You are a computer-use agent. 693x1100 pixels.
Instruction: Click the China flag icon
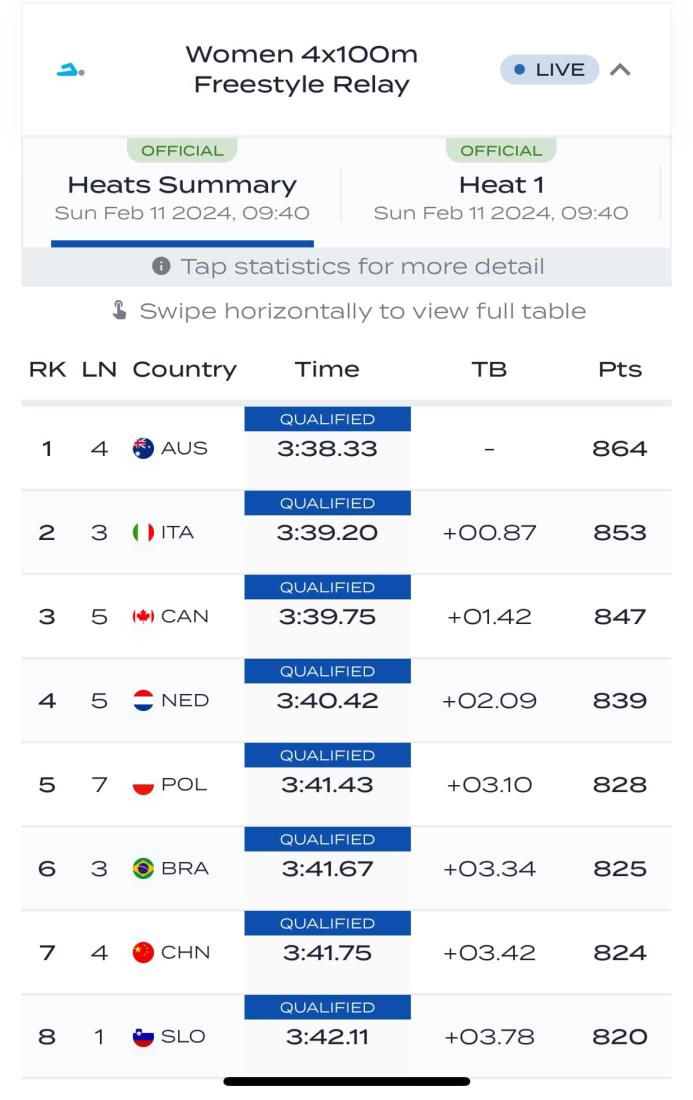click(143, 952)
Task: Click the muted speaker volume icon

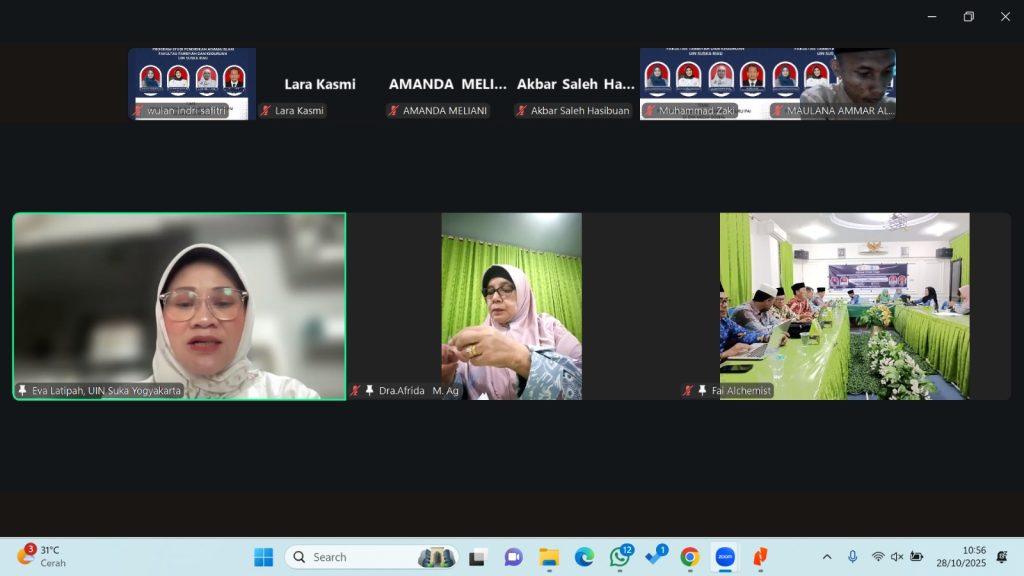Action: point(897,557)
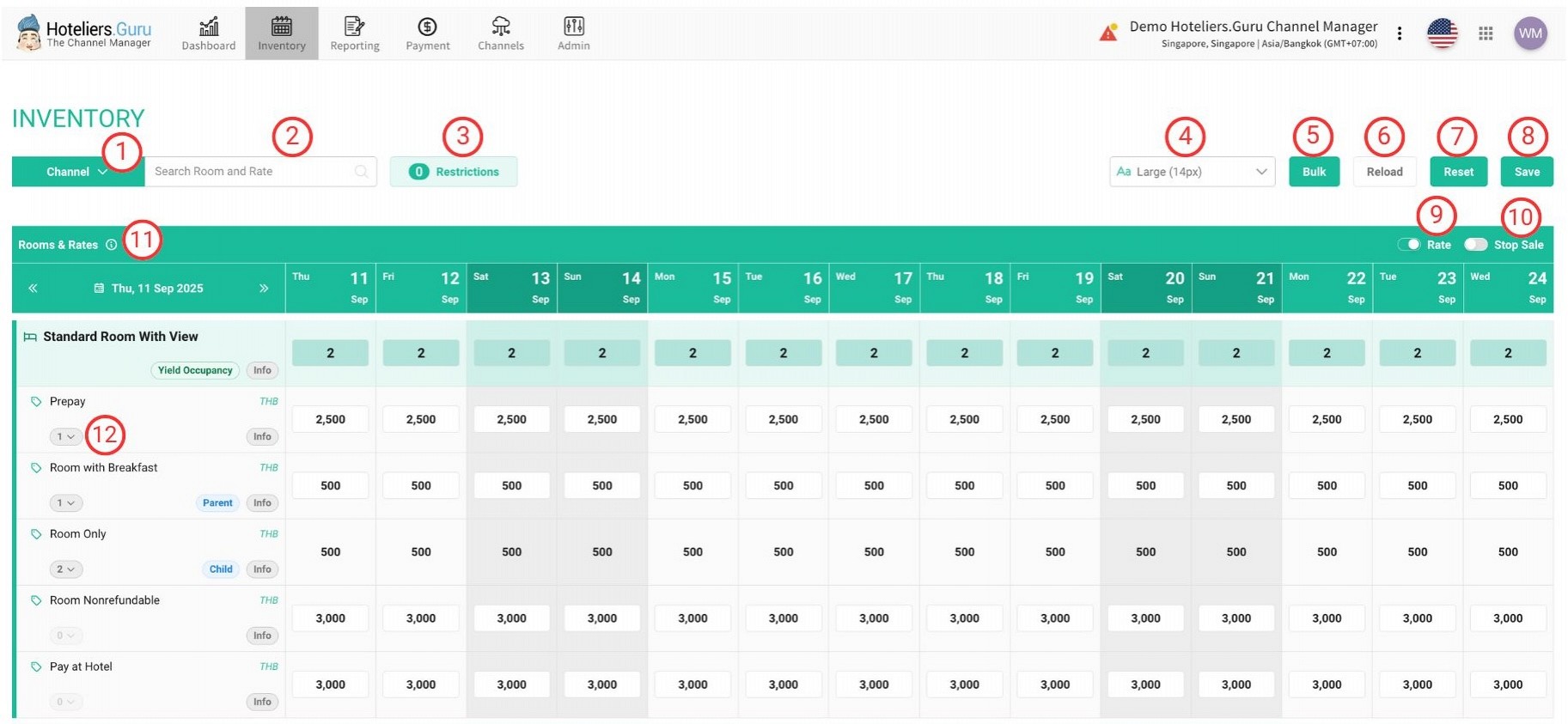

• **The exercise**: Rewrite the material with every "icon" swapped for "symbol" and everything else unchanged, and leave out the pictures.

• **Correct answer**:
You are a computer-use agent. 693x1100 pixels.
Instruction: Click the China flag symbol
click(143, 952)
Task: Click the muted speaker volume symbol

Action: point(897,557)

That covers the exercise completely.